Nous contemplons les maisons qui remplissent la vallée en contrebas de la colline de Haghtanak, site du Parc de la Victoire d'Erevan. Une brume matinale dense triomphe du soleil et arrondit les bords des bâtiments jaunâtres. Il rend la silhouette des sommets frères du mont Ararat plus lointaine et diffuse.
Un couple à la clôture qui ferme le balcon du parc partage une étreinte engagée et, dans cette étreinte, une vue sur le cœur urbain de la patrie.
De dos, haute de 51 mètres, la figure guerrière en bronze de Mère Arménie veille sur nous tous : nous, le couple et le million d'enfants qui, à cette heure, s'apprêtaient à disputer la capitale.
Comme toutes les villes et nations, Erevan a suivi encore et encore des chemins dont il s'est repenti. Capitale du vaste univers de l'Union des Républiques socialistes soviétiques, elle admettait une statue monumentale de Staline qui a célébré la suprématie de l'URSS pendant la Seconde Guerre mondiale.
Quand la mère arménienne a détrôné Staline
Cinq ans plus tard, la brutalité despotique de Staline l'a fait persona non grata. A Erevan, peu de temps après la mort du dictateur, il fut décidé qu'une mère arménienne prendrait sa place. Dans le processus, un soldat est mort. Plusieurs ouvriers ont été blessés. Le commentaire que « même dans sa tombe Staline il a fait des victimes ».
La statue originale était autrefois considérée comme un chef-d'œuvre par le sculpteur Sergey Mercurov. Rafael Israyelian, l'artiste en charge de la conception du piédestal original – qui est l'actuel – a fait appel au bon sens : « conscient que la gloire des dictateurs est temporaire, j'ai construit une simple basilique arménienne à trois nefs.
Le travail d'Israyelian ne pouvait que plaire. L'Arménie a été le premier État à faire du christianisme une religion officielle au début du IVe siècle. L'écrasante majorité de sa population fait partie de la Église apostolique arménienne. Cette croyance millénaire n'empêche pas les fidèles de s'engager dans les conflits dans lesquels ils ont vu la nation engagée.
Chaque 9 mai, des milliers de personnes gravissent la colline Haghtanak pour déposer des fleurs sur la tombe du Soldat inconnu en hommage aux martyrs arméniens de la Seconde Guerre mondiale.
Génocide arménien, Seconde Guerre mondiale et Haut-Karabak
Avec l'événement de la guerre du Haut-Karabak - enclave que l'Arménie a joué avec le Azerbaidjan de 1988 à 1994 – beaucoup plus frais dans ses mémoires, une partie du parc est cédée pour évoquer cette guerre.
Du haut de son perchoir, rechargée quotidiennement par le glorieux soleil du Caucase, Mayr Hayastan, comme on l'appelle dans le dialecte national, surveille la vie de la capitale. Il semble également scruter le mont Ararat, longtemps revendiqué par l'Arménie mais situé juste de l'autre côté de la frontière de l'autre ennemi juré de la nation, le Turquie.

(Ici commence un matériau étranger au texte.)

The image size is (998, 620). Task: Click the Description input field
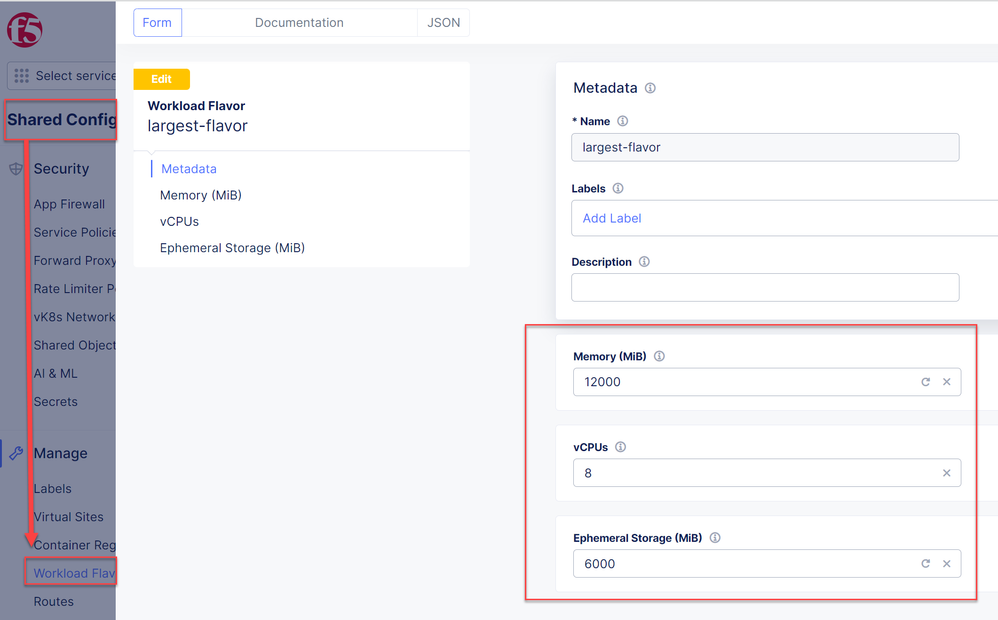[x=765, y=288]
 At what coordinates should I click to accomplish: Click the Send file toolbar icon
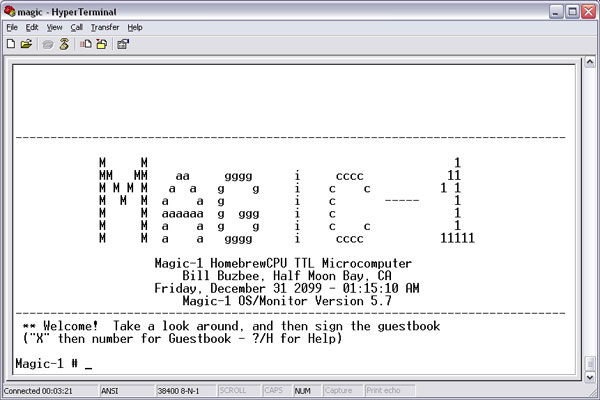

A Turquie – ou plutôt l'Empire ottoman de l'époque – est, en fait, l'exécuteur d'un massacre de plus d'un million d'Arméniens pendant et après la 1ère guerre mondiale, de 1914 à 1923, que la nation victimisée fait tout pour le faire connaître comme le génocide arménien.
Quel que soit son nom, le ressentiment et la haine générés par un tel massacre ont traversé les générations successives. Nous le prouvons chaque fois que, pour une raison ou une autre, nous mentionnons la Turquie et le guide Cristina Kyureghyan et le chauffeur Vladimir réagissent avec une douleur et un dégoût non dissimulés.
En 1967, le génocide arménien méritait un mémorial-musée solennel érigé sur la colline de Tsitsenakaberd, doté d'une stèle de 44 mètres symbolisant la renaissance de la nation arménienne et d'une autre flamme éternelle dédiée aux victimes.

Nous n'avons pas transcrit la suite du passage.